Dieser Text beschäftigt sich mit Depressionen. Betroffene oder Menschen, die das potenziell belastet, sollten eventuell nicht weiterlesen. Stattdessen gibt es am Ende des Textes Infos zu kostenlosen und anonymen Beratungsstellen.
Herr Prof. Hegerl, was löst eine Depression aus?
Entscheidend ist die Veranlagung. Menschen mit dieser Veranlagung rutschen immer wieder in diesen speziellen Krankheitszustand, und häufig gibt es weitere Erkrankte in der nahen Verwandtschaft. Diese Veranlagung kann vererbt sein oder auch erworben durch Traumatisierungen und Missbrauchserfahrungen in der frühen Kindheit. Manchmal, aber keineswegs immer, geht ein Auslöser voraus, etwa eine Überforderung, Konflikte in Beruf und Partnerschaft oder andere Lebenskrisen.
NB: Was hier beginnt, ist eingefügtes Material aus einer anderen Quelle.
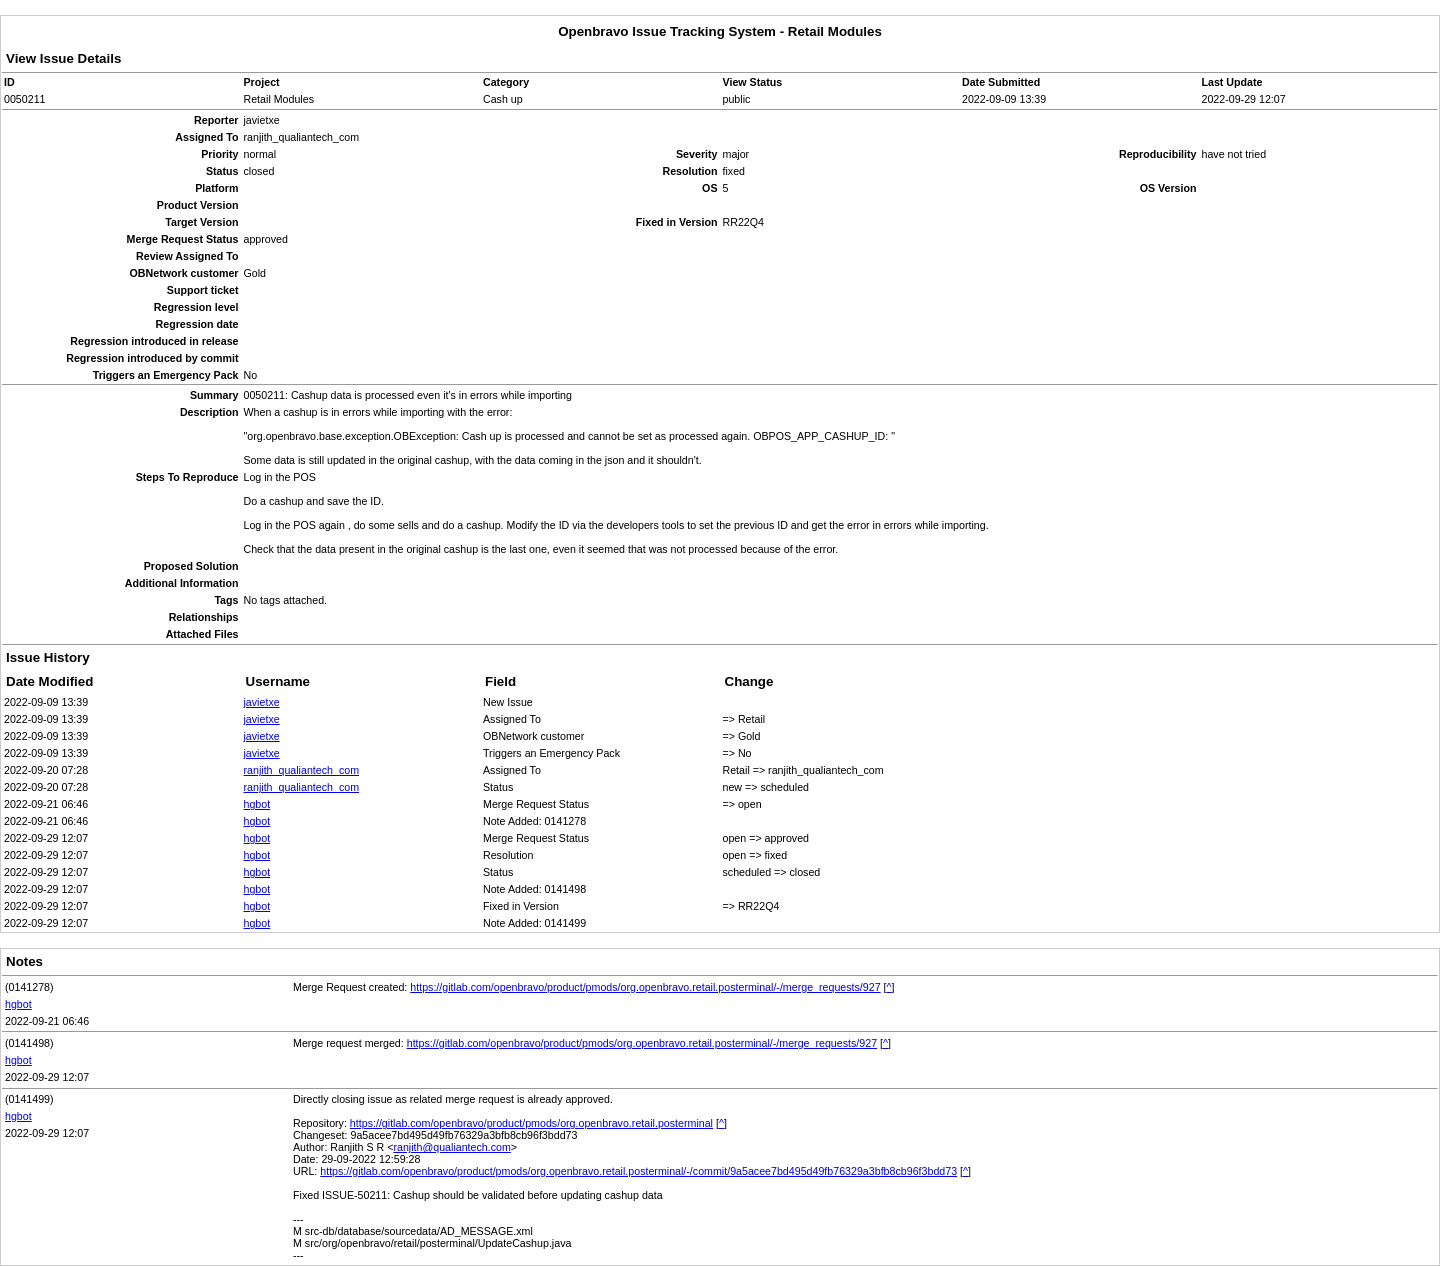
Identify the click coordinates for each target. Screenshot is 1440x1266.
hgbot (257, 804)
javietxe (262, 702)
Wichtig ist aber zu wissen, dass die Depression eine eigenständige Krankheit ist, und viel weniger von derartigen äußeren Faktoren abhängt, als die meisten Menschen glauben. Es gibt daher auch keine Depressions-Epidemie durch die Corona-Krise. Sorgen, Stress und Ängste durchaus, das sind aber normale menschliche Reaktionen und keine Erkrankungen. Stark beeinträchtigt sind jedoch Menschen, die unter einer depressiven Erkrankung leiden. Diese berichten über massive Nachteile und Verschlechterungen der Depression wegen der Maßnahmen gegen Corona. Stationäre Behandlungen werden abgesagt und ambulante Termine oder Selbsthilfegruppen fallen aus oder werden von den verängstigten Patienten selbst abgesagt.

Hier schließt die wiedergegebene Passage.